Your goal
Only one stretch of the data is wanted: the line containing "Page 3 (273, 153)", the line containing "[Send a Message", and every line between them, copied exactly.

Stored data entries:
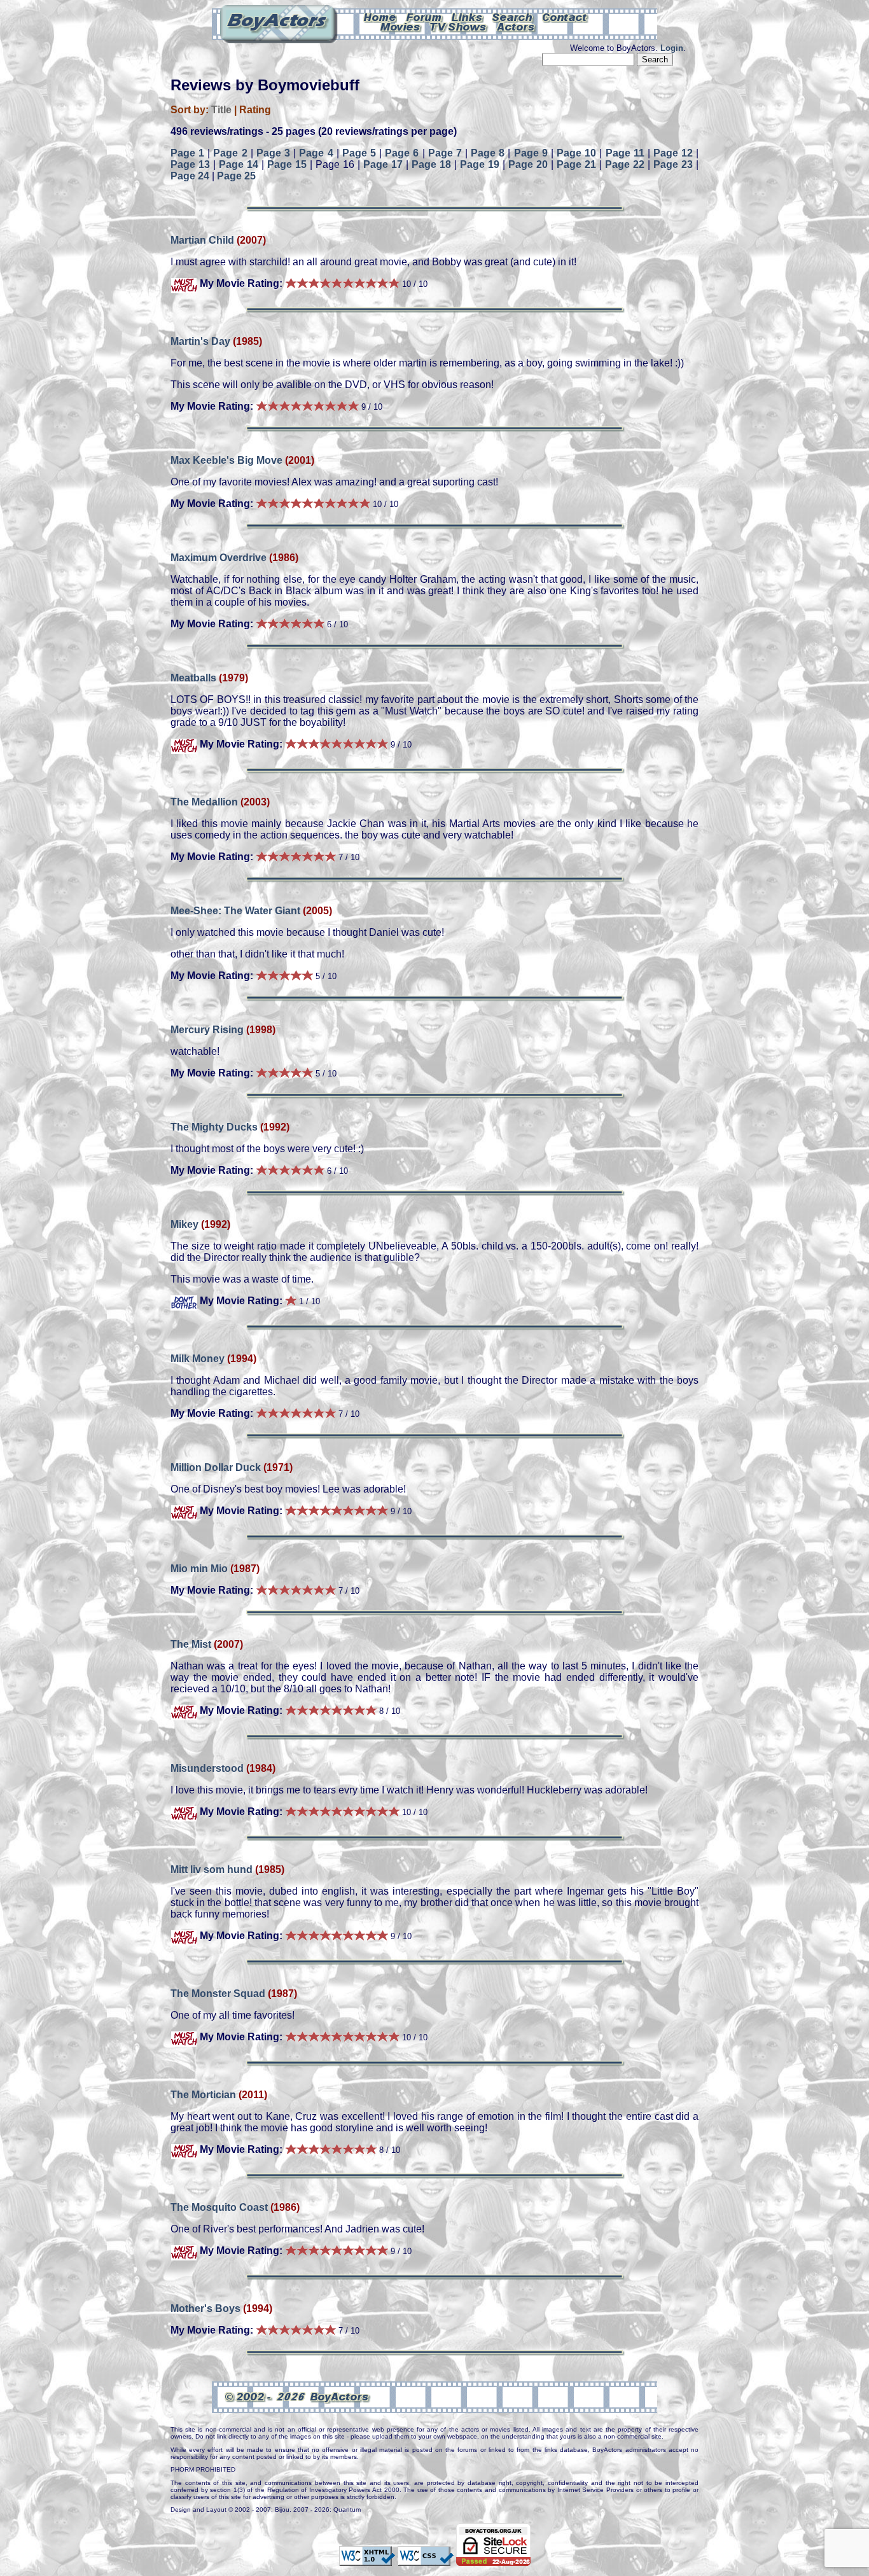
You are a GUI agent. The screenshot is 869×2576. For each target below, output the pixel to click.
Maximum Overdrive (218, 557)
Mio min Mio (199, 1568)
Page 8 (487, 153)
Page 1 (187, 153)
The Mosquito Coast (219, 2207)
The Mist (190, 1644)
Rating (255, 109)
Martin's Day (200, 341)
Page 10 (576, 153)
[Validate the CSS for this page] (426, 2560)
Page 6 (402, 153)
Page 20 (528, 164)
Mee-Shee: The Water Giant (235, 910)
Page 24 (189, 176)
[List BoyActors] (516, 26)
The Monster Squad (217, 1993)
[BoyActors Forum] (424, 16)
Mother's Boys (205, 2308)
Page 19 (479, 164)
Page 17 (383, 164)
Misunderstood (207, 1768)
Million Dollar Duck (215, 1467)
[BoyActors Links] (467, 16)
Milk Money (197, 1358)
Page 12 (673, 153)
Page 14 (238, 164)
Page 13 (190, 164)
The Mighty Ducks (214, 1127)
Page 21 (576, 164)
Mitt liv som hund (211, 1869)
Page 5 (359, 153)
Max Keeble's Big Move (226, 460)
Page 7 (445, 153)
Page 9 (531, 153)
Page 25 (236, 176)
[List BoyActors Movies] (400, 26)
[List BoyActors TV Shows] (459, 26)
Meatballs (193, 677)
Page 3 (273, 153)
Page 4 (316, 153)
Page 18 (431, 164)
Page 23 (673, 164)
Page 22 (624, 164)
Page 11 (625, 153)
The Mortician (203, 2094)
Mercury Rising (207, 1029)
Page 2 (230, 153)
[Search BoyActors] (513, 16)
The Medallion (204, 802)
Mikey (184, 1224)
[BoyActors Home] (380, 16)
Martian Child (202, 240)
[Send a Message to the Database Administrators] (565, 16)
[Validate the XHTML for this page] (367, 2560)
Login (671, 48)
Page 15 (287, 164)
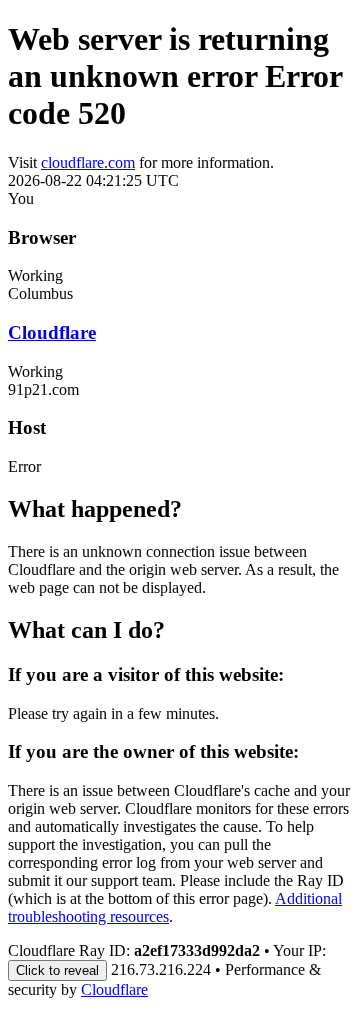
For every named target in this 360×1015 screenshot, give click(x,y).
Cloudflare (52, 332)
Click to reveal (57, 970)
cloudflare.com (88, 162)
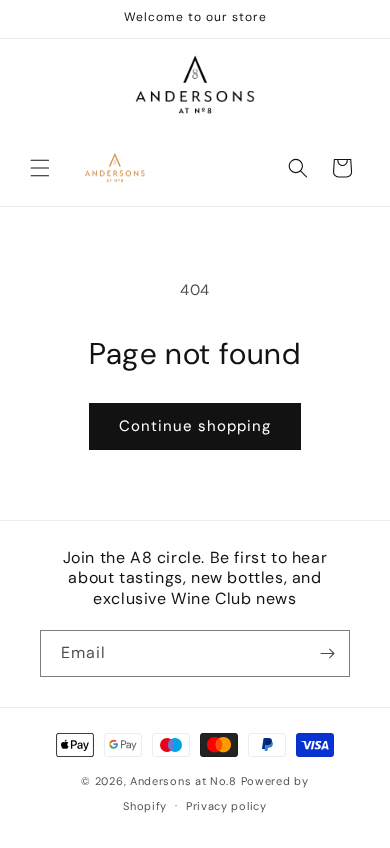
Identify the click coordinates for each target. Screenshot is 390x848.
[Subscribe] (327, 653)
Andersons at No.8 (183, 781)
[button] (40, 168)
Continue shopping (195, 426)
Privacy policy (226, 806)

Task output
Page 3 (273, 153)
Page 4 (316, 153)
Page 18 (431, 164)
Page 23 (673, 164)
Page 22 (624, 164)
Page 11 (625, 153)
The Mortician (203, 2094)
Mercury Rising (207, 1029)
Page 2 (230, 153)
[Search BoyActors] (513, 16)
The Medallion (204, 802)
Mikey (184, 1224)
[BoyActors Home] (380, 16)
Martian Child (202, 240)
[Send a Message to the Database Administrators] (565, 16)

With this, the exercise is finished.